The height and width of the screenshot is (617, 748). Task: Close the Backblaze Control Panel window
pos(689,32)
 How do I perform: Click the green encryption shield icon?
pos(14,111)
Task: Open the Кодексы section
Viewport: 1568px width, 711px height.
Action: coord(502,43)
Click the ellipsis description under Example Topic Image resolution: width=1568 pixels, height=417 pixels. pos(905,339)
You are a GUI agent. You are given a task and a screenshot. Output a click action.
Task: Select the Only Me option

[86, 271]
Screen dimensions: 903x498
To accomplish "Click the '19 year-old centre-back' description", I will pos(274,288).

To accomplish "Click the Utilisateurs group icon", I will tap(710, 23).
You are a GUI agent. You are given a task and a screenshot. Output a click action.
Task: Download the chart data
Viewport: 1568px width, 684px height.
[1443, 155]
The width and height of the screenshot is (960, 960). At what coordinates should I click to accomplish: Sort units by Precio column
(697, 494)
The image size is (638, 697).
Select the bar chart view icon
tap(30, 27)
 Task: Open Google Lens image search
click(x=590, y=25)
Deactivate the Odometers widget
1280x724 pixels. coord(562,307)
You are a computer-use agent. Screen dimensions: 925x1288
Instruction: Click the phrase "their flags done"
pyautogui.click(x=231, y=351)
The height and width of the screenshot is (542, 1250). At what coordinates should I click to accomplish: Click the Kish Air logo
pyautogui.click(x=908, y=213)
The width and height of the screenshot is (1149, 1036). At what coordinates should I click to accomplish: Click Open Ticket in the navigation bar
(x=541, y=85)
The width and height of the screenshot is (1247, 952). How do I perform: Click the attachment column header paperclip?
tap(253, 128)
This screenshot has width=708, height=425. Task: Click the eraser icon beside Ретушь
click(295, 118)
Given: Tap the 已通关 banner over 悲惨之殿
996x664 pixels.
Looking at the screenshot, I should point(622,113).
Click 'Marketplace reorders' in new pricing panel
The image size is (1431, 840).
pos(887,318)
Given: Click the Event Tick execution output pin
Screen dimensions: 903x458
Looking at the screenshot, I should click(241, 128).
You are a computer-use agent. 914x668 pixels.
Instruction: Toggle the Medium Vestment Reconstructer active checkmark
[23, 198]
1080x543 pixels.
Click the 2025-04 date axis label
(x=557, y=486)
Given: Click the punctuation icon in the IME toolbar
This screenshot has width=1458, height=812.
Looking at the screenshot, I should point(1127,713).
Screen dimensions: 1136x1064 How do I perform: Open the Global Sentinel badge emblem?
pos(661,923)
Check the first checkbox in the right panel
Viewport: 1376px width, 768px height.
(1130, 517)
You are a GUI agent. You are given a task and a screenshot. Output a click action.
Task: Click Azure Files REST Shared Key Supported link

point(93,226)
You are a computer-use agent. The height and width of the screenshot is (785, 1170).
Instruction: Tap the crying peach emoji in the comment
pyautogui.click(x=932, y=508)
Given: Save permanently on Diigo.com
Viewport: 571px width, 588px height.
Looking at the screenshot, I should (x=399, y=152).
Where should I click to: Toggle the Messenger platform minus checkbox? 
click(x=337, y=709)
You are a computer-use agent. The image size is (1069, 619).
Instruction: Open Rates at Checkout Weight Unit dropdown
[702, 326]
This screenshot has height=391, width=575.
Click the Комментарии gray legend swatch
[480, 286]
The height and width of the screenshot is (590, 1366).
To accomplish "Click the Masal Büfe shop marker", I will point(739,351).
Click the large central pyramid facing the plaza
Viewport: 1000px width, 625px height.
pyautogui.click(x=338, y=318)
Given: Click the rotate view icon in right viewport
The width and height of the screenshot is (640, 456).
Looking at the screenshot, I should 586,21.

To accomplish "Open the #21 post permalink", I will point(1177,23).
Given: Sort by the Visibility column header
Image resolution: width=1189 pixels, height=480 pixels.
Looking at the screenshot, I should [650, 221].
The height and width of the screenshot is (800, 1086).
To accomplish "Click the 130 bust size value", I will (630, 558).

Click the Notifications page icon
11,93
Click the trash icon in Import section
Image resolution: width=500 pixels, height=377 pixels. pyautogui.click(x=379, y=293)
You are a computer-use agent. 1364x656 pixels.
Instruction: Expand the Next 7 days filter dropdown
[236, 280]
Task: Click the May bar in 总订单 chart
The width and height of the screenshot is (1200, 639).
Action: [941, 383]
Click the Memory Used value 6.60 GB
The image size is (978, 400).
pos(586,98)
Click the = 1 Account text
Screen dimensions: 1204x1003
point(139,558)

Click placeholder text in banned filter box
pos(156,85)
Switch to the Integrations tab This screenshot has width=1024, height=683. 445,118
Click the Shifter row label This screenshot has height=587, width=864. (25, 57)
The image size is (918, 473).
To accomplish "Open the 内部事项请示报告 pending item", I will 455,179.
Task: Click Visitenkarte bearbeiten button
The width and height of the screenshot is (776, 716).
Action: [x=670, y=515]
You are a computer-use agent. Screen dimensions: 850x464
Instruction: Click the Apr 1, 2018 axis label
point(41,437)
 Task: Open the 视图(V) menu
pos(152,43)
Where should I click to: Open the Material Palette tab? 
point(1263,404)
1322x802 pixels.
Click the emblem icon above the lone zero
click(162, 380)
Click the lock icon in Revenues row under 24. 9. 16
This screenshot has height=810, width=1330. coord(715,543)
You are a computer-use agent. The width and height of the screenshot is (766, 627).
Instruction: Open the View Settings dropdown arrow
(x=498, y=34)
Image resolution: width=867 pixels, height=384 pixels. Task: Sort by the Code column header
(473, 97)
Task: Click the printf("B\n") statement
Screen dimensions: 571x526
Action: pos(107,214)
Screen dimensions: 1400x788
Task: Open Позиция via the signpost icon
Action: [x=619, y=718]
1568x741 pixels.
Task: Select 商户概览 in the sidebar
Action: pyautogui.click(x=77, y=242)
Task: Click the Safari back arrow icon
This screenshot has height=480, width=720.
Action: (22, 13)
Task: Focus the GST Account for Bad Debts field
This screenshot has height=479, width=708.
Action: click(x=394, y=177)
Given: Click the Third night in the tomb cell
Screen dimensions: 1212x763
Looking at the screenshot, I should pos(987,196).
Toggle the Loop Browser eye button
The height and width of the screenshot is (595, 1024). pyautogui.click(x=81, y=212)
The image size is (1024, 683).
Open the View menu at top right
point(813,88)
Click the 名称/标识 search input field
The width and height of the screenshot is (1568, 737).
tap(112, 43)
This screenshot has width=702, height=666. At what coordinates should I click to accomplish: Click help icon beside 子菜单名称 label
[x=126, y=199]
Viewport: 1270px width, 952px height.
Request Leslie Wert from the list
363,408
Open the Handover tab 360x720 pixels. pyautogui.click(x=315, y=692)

====

WHAT IS BEING ASKED:
Some of the data mentions "computer". Copy every line where it does.

RESPONSE AREA:
You are a computer-use agent. Screen dimensions: 925x1288
You are a computer-use agent. 914x668 pixels.
You are a computer-use agent. The height and width of the screenshot is (785, 1170).
You are a computer-use agent. The image size is (1069, 619).
You are a computer-use agent. 1364x656 pixels.
You are a computer-use agent. Screen dimensions: 850x464
You are a computer-use agent. The width and height of the screenshot is (766, 627).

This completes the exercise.